[Selected passage]

Misread Spurious’ lines, “Two A.M. is a time of absolute youth. Absolute - separate - and burning unto itself like a star” as “Absolute - separate - and burning into itself like a star.” How a fleck on a photo-negative burns onto the print as glowing white spot.

she does not know herself, is dazzled by data
-- Anne-Marie Albiach, “Vertical Effort in White,” in Figured Image.

Thoughts, notes, posts on glaciation, glacial writing.
Desire to find wholeness, holiness in slowness. Things come in from outside. [An incremental slide, an incremental rise.]
And, on my desk, in a pile of books acquired for the new year, Albiach’s Figured Image. And what’s on the cover but... a photo of a glacier. Parallels, correspondences -- things so easy to miss becausethey’re right in front of one's face.

A walk at two A.M. “Looking for a Street that Rhymes with Four A.M.” sang Norma Tanega. It’s been a while since I’ve been out walking at two a.m., or four a.m., when the day is turning into tomorrow; nearing dawn, one occupies a strange space between tenses, between days -- “earlier today” becomes “yesterday,” but it is and is not.

[Given request] Continue the journal passage about two A.M. walks and glacial writing, starting after its final sentence.

[Information shown]
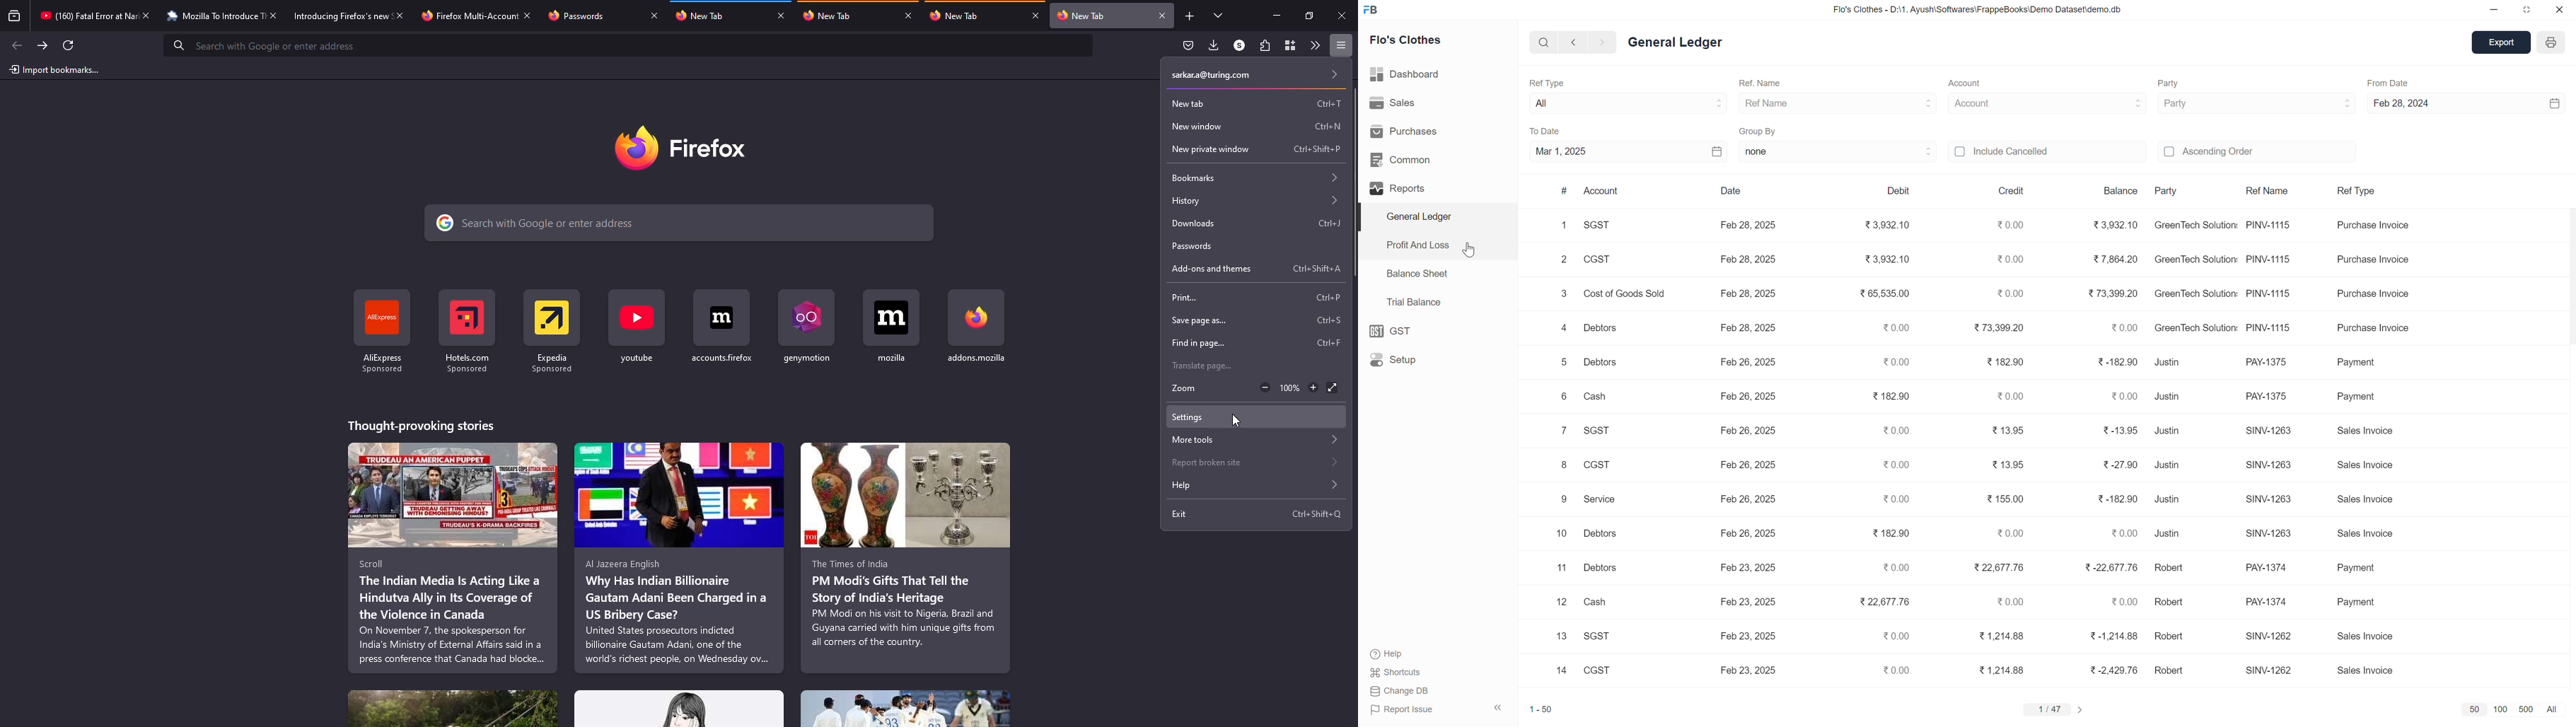  I want to click on Search bar, so click(1537, 45).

[Task answer]
Heraclitus’ river.

I’m writing in the strange, still space of a frozen world; branches limned and rimed with frost, streets grey with snow and ice. It’s very still; last night, very few cars out despite the weekend. The occasional taxicab, and the regular, slowheavy trundling of busses, lumbering and tentative.
I step outside for a cigarette: did I feel the form of the paper cylinder between my fingers, or have I become that detached from it, over-familiarized with the experience? I was conscious of my breath, and the wedges of cold, edging in. I think of this now, feeling the warmth, noting a few tangible objects around me: a candle holder, a ball of blue glass, a string of glass beads, my pen, my lighter. A spark, a flame and the candle comes to life. Flickering, drifting... The memory of a smile, or of the sound of friend’s voice. A touch - what unites these worlds. Alone in the room, a distant voice, or softly sung from the stereo. A slight echo; a slow-burn.
Then, something more, but I have forgotten the phrase.

13.1.07

rimed 

With the freeze, the condensation has frozen in the crack in the window. Wiping it away, I can see that the crack is now lined with minute chips, and has, no doubt, proceeded further.

11.1.07

[notes] 

These glaciation notes, I think, could be honed and combined into a longer post, a "real" post, a sort of an essay. Then, I think, I'd have to condense it, make it to a single packed phrase, like the piece of blue glass that sits on my windowsill; or break it down into a few bright shards and debris. So let the entries, the repeats, rephrasings and omissions stand where they are, to be packed down into the archive of January 2007.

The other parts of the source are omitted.